#### [REQUIRED ACTION]
Continue the following write-up on escape and return times for the Ornstein–Uhlenbeck process, starting right after its final sentence.

#### [PASSAGE FOR REVIEW]
┄┄┄┄┄┄

I have often observed (e.g. Boettiger & Hastings (2012) ) that if purely stochastic transitions out of a potential well happen, then they happen fast (dispite the fact that waiting time for them to happen is very long). Yesterday Marc mentioned an interesting proof of this from Don Ludwig, who was able to show that the waiting time to reach a large deviation in a time \(t\), given that it reaches it at all, is of the same order as the return time from the large deviation to the equilibrium, \(\log(L/\sigma)\). That’s an absolutely fascinating conclusion, indeed a bit stronger than even I had expected (the waiting time until an escape is observed rather different! – of order \(\exp(L^2/\sigma^2)\).

Don’s derivation is repeated in pages 302-311 Marc’s “Theoretical Biologist’s Toolbox,” rather delightfully too (e.g. the “Kumura Maneuver”, or sidenotes such as “it is also kind of fun to do a web search with key words ‘Dawson’s Integral’”). Lande (1985) provides a somewhat different derivation of the same result.

## Return time

The return time calculation is straight forward. Consider our OU model

\[dX = - X dt + \sigma dB_t\]

We ask for the return time into a neighborhood \(\sigma\) of the origin, starting at \(X_0 = L\) distant from the origin. The deterministic solution

\[ \tfrac{dx}{dt} = - x \]

implies $x_t = L (1 - e^{-t}) $, so setting \(x_t = \sigma_t\) and solving for \(t\), we find that \(x_t\) is within \(\sigma\) of \(t\) in time \(\log{L} - \log{\sigma}\), or \(\log{L/\sigma}\), as claimed.

## Waiting time

The time we must wait before any trajectory can reach a given boundary is a classic hitting-time problem for the OU process that can be solved in several ways. Any of these basically start from PDE that must be satisfied for the hitting time (e.g. see Crispin Gardner, Stochastic Methods) for the OU process at stationary state (\(T_t = 0\)),

\[ \tfrac{\sigma^2}{2} T_{xx} - x T_x = -1 \]

With the appropriate boundary conditions \(T(L) = T(-L) = 0\). A little integration (see Dynkin’s formula) shows this scales as \(\exp(L^2/\sigma^2)\) (Compare to the Brownian walk that doesn’t have to escape any pull, which escapes at rate \(L^2/\sigma^2\).

┄┄┄┄┄┄

#### [DATASET EXCERPTS]
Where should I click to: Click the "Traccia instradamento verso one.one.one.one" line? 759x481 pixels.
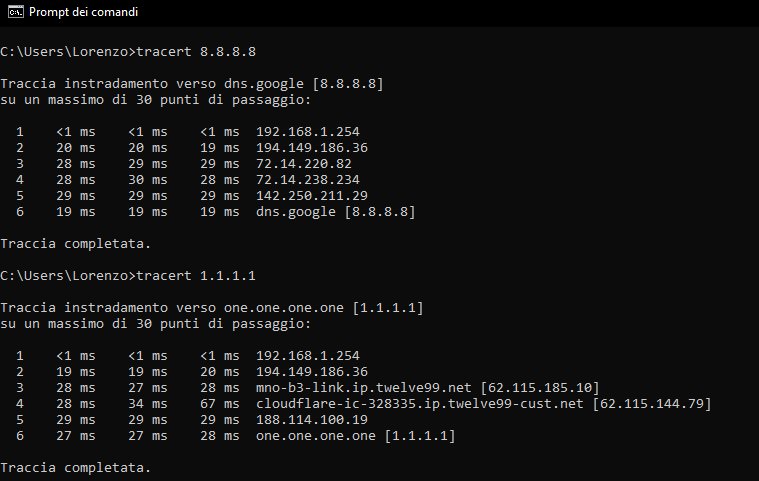click(x=212, y=307)
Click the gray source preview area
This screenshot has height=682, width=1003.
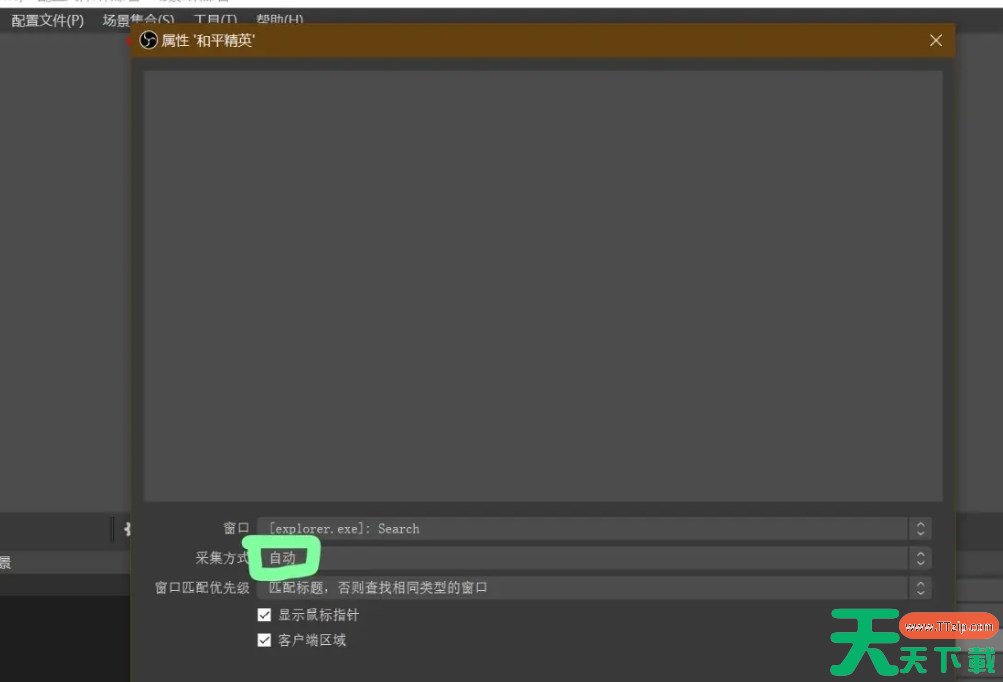(542, 285)
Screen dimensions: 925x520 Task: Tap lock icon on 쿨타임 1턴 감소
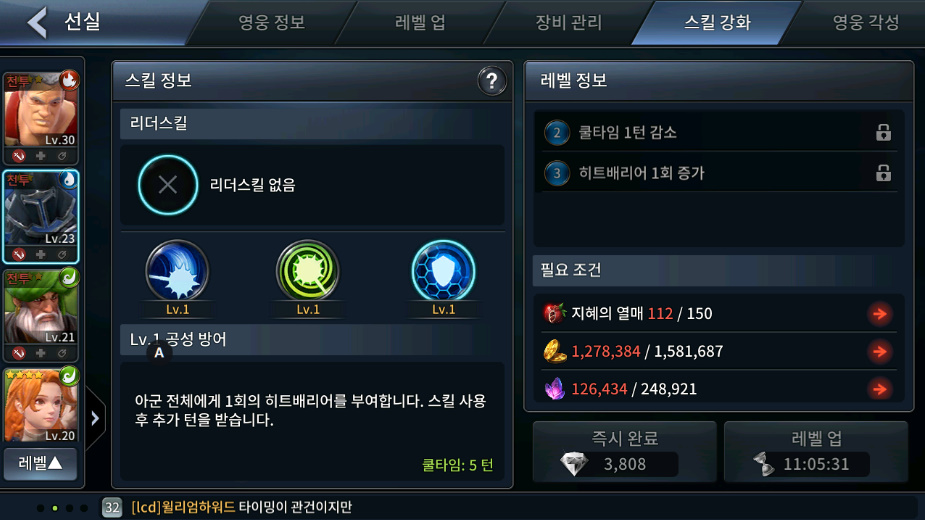click(883, 132)

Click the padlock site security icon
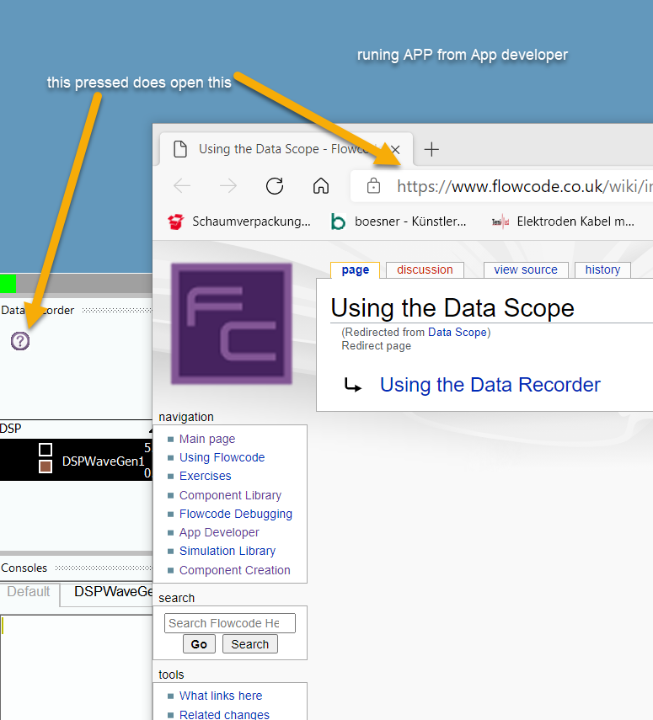point(373,186)
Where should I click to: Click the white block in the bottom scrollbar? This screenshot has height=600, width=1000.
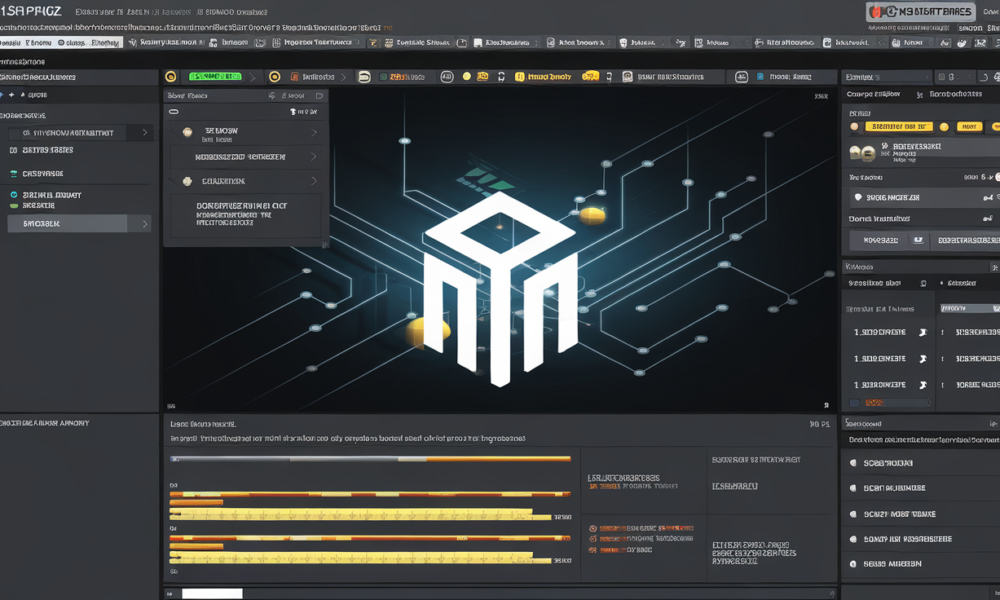tap(212, 593)
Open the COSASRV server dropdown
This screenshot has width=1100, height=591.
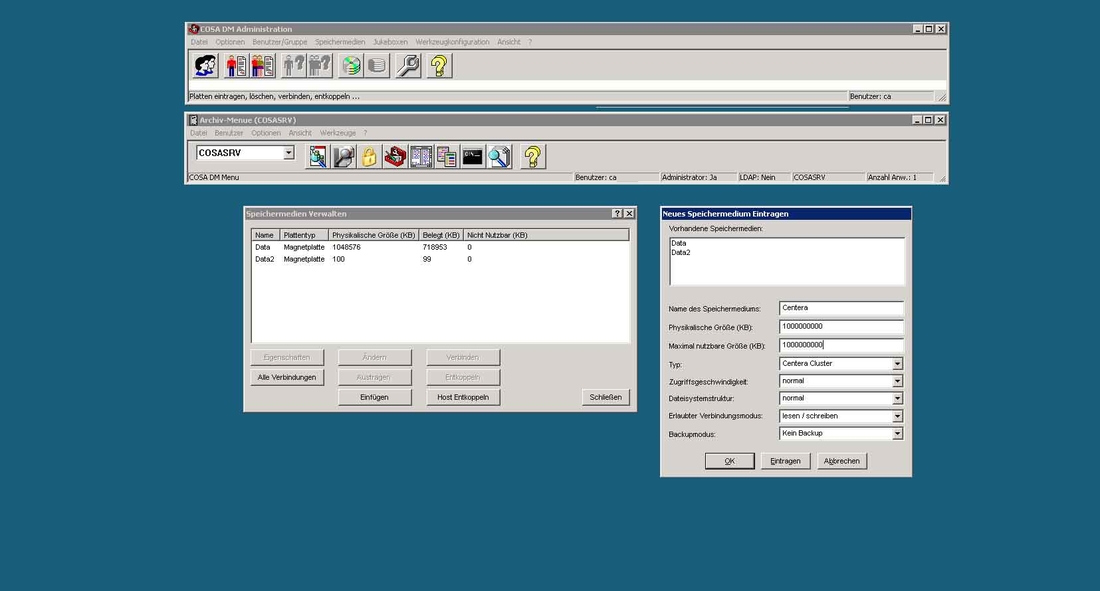click(x=290, y=152)
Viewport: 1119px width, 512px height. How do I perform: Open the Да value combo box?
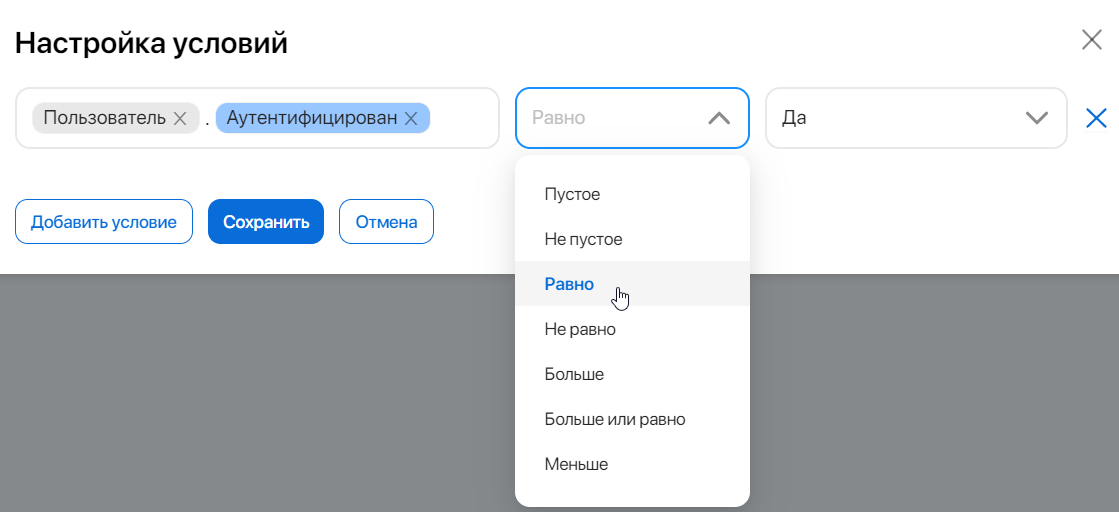(900, 118)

┄┄┄┄┄┄

#### [TASK RESPONSE]
## Exit time

Most trajectories will thus return many times to the origin (stable point) before finally escaping. But if we focus just on the part of the trajectory from some value near the origin, that eventually escapes without ever crossing the origin again,

\[u_t(x,t) dt = Pr\left(\textrm{exit from }(0; L]\textrm{in the interval } (t, t + dt) \textrm{without having crossed} 0 | X(0) = x\right)\]

We are interested in comparing the average time taken by trajectories exiting by time \(t\) relative to the probability of exiting at all (i.e. as \(t \to \infty\)),

\[ T_c(x) = \frac{\int^{\infty}_0 t u_t(x,t) dt }{\lim_{t \to \infty} u(x,t) }\]

From here we set up the classic hitting time solution for the OU for the *time-dependent* PDE,

\[u_t = \frac{\sigma^2}{2} u_{xx} = x u_x \]

and with initial condition \(u(x,t=0) = 0\), \(u(0,t) = 0\), and \(u(L, t) = 1\). A bit of effort and an approximation to Dawson’s integral for \(L \gg x\) leads Don to bound the mean time to exit,

\[T_c(x) < \frac{1}{\sigma} \log\left(\frac{L}{\sigma}\right)\]

as claimed.

## Results from Marc’s other suggestion

Marc also suggested exploring this by directly comparing steps left and right. A related way to measure the relative number of steps in the positive direction relative to the negative direction is Kendall’s tau rank correlation coefficient, which also looks at the number of increases relative to the number of decreases.

I’ve computed this statistic for my sample trajectories and plotted as a histogram here. The negative skew shows the tendancy to decrease (which is the direction of the deviation I selected – smaller population sizes)

I’ve also computed the ratio of steps up to steps down and histogrammed that: like the above, it shows more steps down than up, though not as dramatic as I might think by any means. Have to think about the role of the step size between observations in formulating this perhaps.

For the sake of completeness:

I may try and add a demonstration of Ludwig’s result above when I get some more free time to fiddle; will just need to add some additional simulations of return trajectories.

## References

- C. Boettiger, A. Hastings, (2012) Early Warning Signals And The Prosecutor’S Fallacy.
*Proceedings of The Royal Society B: Biological Sciences***279**4734-4739 10.1098/rspb.2012.2085 - R Lande, (1985) Expected time for random genetic drift of a population between stable phenotypic states.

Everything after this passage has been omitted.